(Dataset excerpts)

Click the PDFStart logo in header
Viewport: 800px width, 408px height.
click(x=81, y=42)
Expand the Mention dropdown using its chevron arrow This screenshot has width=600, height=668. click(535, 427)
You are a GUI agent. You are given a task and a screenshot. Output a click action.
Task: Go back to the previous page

...

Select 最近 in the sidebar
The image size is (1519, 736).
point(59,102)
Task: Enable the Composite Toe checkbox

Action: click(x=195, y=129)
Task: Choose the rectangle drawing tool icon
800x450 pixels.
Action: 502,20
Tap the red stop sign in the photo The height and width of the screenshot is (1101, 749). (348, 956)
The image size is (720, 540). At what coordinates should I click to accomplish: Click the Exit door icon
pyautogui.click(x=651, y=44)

Problem details -> Show all lines from the entries that hold "screenshot".

Exercise output ->
Expand the Mention dropdown using its chevron arrow This screenshot has width=600, height=668. click(535, 427)
You are a GUI agent. You are given a task and a screenshot. Output a click action.
Tap the red stop sign in the photo The height and width of the screenshot is (1101, 749). (348, 956)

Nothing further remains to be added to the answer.